Get ready for a rocky 2009 – KPMG reckons banks in Australia will slash 10,000 jobs over the next year. The accountancy firm’s recently released annual banking statistics survey states that more consolidation will lead to fewer, larger banks. The scale, scope and speed of the financial crisis will also help to send headcount tumbling.
Westpac’s AU$17bn takeover of St George is likely to result in redundancies for 10% of the target bank’s workforce. This is just one example of forthcoming cost cutting that will remove about 10,000 of the banking sector’s 152,000 staff in 2009, according to KPMG head of banking Andrew Dickinson. (The Australian).
So are the Big Four already proclaiming a bloodbath in 2009? Unsurprisingly, none will admit that their employees will be among the 10,000 potential victims.
Westpac tells us that its proposed takeover of St George will not be accompanied by wholesale cuts – “reassignments and natural attrition” will be the standard procedure. Meanwhile, it’s business as usual (for the time being at least) at CBA and NAB. ANZ is current restructuring and says there will be cuts to come, but nothing on the scale predicted by KPMG.

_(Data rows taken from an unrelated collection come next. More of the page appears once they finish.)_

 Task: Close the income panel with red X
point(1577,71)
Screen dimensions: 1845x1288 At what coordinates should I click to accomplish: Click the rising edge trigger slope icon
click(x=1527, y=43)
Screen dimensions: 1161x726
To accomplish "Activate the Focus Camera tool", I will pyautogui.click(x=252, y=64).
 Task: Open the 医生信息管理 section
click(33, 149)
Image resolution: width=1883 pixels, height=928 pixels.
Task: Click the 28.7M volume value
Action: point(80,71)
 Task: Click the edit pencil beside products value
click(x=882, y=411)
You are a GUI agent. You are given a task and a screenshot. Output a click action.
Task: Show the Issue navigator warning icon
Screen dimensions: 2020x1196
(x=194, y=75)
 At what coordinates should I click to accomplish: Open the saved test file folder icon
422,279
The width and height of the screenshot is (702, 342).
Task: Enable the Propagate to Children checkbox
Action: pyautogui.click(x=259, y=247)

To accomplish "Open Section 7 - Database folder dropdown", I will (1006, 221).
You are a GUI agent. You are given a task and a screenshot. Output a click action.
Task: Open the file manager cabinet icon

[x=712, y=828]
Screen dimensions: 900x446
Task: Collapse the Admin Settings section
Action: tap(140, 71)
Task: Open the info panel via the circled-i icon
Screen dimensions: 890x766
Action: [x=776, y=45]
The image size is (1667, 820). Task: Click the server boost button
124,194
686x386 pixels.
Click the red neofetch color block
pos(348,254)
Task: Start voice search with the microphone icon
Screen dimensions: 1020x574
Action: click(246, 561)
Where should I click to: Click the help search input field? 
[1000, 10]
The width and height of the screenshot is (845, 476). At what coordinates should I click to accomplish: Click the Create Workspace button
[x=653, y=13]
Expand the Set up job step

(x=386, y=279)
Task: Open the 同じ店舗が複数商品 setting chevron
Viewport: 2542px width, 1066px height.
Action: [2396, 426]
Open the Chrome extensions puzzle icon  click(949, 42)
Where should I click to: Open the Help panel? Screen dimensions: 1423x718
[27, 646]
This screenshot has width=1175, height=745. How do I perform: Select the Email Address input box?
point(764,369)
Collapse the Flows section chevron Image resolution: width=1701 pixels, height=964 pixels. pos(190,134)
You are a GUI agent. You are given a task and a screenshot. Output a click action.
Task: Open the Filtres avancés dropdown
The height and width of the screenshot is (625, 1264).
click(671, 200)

Heather Wellard, a spokeswoman for the Australian Bankers’ Association, wouldn’t comment on future layoffs, but says the local job market is holding up well. “In an environment which has seen employment reductions in the banking sector in other countries, employment at the main Australian retail banks showed a small increase of 1% over the past year,” she adds.
But while the banks are staying officially upbeat, Finance Sector Union spokesman Rod Masson is still worried. He won’t predict the size of sector-wide redundancies, but does warn that banks could be opportunistic and make sweeping cuts to save costs.